The stories, and the aloofness, agitated his father, but the compassion infuriated
him. He could not read it as anything other than condescending. How can you tell if
a streak of light across the sky is sincere?

When they divorced, Control went south to live with his dad, who became embedded in
a community that felt comfortable because it included some of his relatives and fed
his artistic ambitions even as his bank account starved. Control could remember the
shock when he realized how much noise and motion and color could be found in someone’s
house, once they’d moved. How suddenly he was part of a larger family.
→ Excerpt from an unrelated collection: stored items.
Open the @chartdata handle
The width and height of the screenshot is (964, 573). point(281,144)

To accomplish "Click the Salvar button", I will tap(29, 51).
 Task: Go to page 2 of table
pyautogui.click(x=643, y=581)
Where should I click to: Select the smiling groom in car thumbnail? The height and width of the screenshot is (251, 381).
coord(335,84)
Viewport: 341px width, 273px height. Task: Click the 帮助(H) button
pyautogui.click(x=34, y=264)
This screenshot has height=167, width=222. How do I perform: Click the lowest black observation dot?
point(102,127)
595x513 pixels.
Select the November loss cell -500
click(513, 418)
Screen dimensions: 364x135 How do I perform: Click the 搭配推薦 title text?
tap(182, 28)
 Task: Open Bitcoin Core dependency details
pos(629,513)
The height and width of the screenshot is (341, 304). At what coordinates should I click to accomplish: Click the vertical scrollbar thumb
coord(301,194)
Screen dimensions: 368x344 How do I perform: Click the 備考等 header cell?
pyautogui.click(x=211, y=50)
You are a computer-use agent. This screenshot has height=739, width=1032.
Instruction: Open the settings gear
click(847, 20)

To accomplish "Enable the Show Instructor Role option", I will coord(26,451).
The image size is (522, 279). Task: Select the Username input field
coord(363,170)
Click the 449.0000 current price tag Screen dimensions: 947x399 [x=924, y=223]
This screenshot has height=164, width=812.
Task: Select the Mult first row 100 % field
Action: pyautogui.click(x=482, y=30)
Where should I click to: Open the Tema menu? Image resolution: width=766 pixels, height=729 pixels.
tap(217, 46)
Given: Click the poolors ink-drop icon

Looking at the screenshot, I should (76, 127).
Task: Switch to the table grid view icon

Yet during those hot summers in that small town not very far from the Southern Reach,
as a thirteen-year-old with a rusty bike and a few loyal friends, Control kept thinking
about his mother, out in the field, in some far-off city or country: that distant
streak of light that sometimes came down out of the night sky and materialized on
their doorstep as a human being. Exactly in the same way as when they’d been together
as a family.

One day, he believed, she would take him with her, and he would become the streak
of light, have secrets no one else could ever know.

*   *   *

Some rumors about Area X were elaborate and in their complexity seemed to Control
like schools of the most deadly and yet voluminous jellyfish at the aquarium. As you
watched them, in their undulating progress, they seemed both real and unreal framed
against the stark blue of the water.
Invasion site. Secret government experiments.
How could such an organism actually exist? The simple ones that echoed the official
story—variations on a human-made ecological disaster area—were by contrast so commonplace
these days that they hardly registered or elicited curiosity. The petting-zoo versions
that ate out of your hand.

But the truth did have a simple quality to it: About thirty-two years ago, along a
remote southern stretch known by some as as the “forgotten coast,” an Event had occurred
that began to transform the landscape and simultaneously caused an invisible border
or wall to appear. A kind of ghost or “permeable pre-border manifestation” as the
files put it—light as fog, almost invisible except for a flickering quality—had quickly
emanated out in all directions from an unknown epicenter and then suddenly stopped
at its current impenetrable limits.

Since then, the Southern Reach had been established and sought to investigate what
had occurred, with little success and much sacrifice of lives via the expeditions—sent
in through the sole point of egress. Yet that loss of life was trifling compared to
the possibility of some break in containment across a border that the scientists were
still studying and trying to understand. The riddle of why equipment, when recovered,
had been rendered nonfunctional, some of it decomposing at an incredibly fast rate.
The teasing, inconsistent way in which some expeditions came back entirely unharmed
that seemed almost more inexplicable.